The suggestion that public schools provide a hostile atmosphere for Christian students was one issue discussed today at a Freedom Forum First Amendment Center panel, “When Faith and the First Amendment Clash.”
Ray Moore, one of five panelists, maintained that the nation's public schools are a danger to younger Christians' spiritual growth and that their parents should start yanking them out.
“I realize that the idea is controversial and provocative,” said Moore, director of Exodus 2000, a South Carolina-based organization that advocates a mass exodus of Christians from public schools before 2000. “I have been favorably predisposed to Christian schooling” for years, Moore told an audience at the First Amendment Center on the Vanderbilt University campus.
He said he started his organization last year after deciding that the public schools were a failure for religious students. His group has sought endorsements of major religious conservative groups such as the Colorado-based Focus on the Family.
Moore's call for religious balkanization was the most radical suggestion from the panel for solving the nation's continuing dilemma over religion's proper role in the public education system. Much of the discussion, moderated by First Amendment Center founder John Seigenthaler, centered on the government's and parents' roles in educating America's youth.
The suggestion that public school teachers and officials were not doing enough to protect and nurture younger Christians' spiritual health rang hollow with Gwendolyn Watson, a Nashville middle school principal.
“I do not think it is the public school's place to promote one religion over another,” Watson said. “It is the duty of parents to help kids decide what religion to practice.”
Jimmy Allen, a Georgia minister and former president of the Southern Baptist convention, also questioned the thinking behind Moore's call for a mass exodus. He said that “faith should be able to stand up to a world of ideas,” and that a mass withdrawal of Christians from public schools would “concede a defeat.”
The Freedom Forum's senior scholar, Charles Haynes, however, said that Moore's concerns about the atmosphere for religion in public schools must be taken seriously.

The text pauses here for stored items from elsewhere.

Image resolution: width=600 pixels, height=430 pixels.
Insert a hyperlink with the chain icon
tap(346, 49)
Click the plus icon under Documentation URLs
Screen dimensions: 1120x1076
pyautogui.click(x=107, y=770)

“If we hope to keep our public schools full for the task of nation building, we will have to take the claims of religious insensitivity seriously,” said Haynes, co-author of Finding Common Ground: A First Amendment Guide to Religion and Public Education.
Haynes said that although the days of a “sacred public school,” were for the most part gone, many religious people were now concerned about the “naked public school,” where often religious expression is silenced or ignored.
“The solution is to live up to the values embedded in the First Amendment, now,” Haynes said. “Fairness is what we need to strive for in the public schools. The public schools should be a place where students of all faiths can share their religious views.”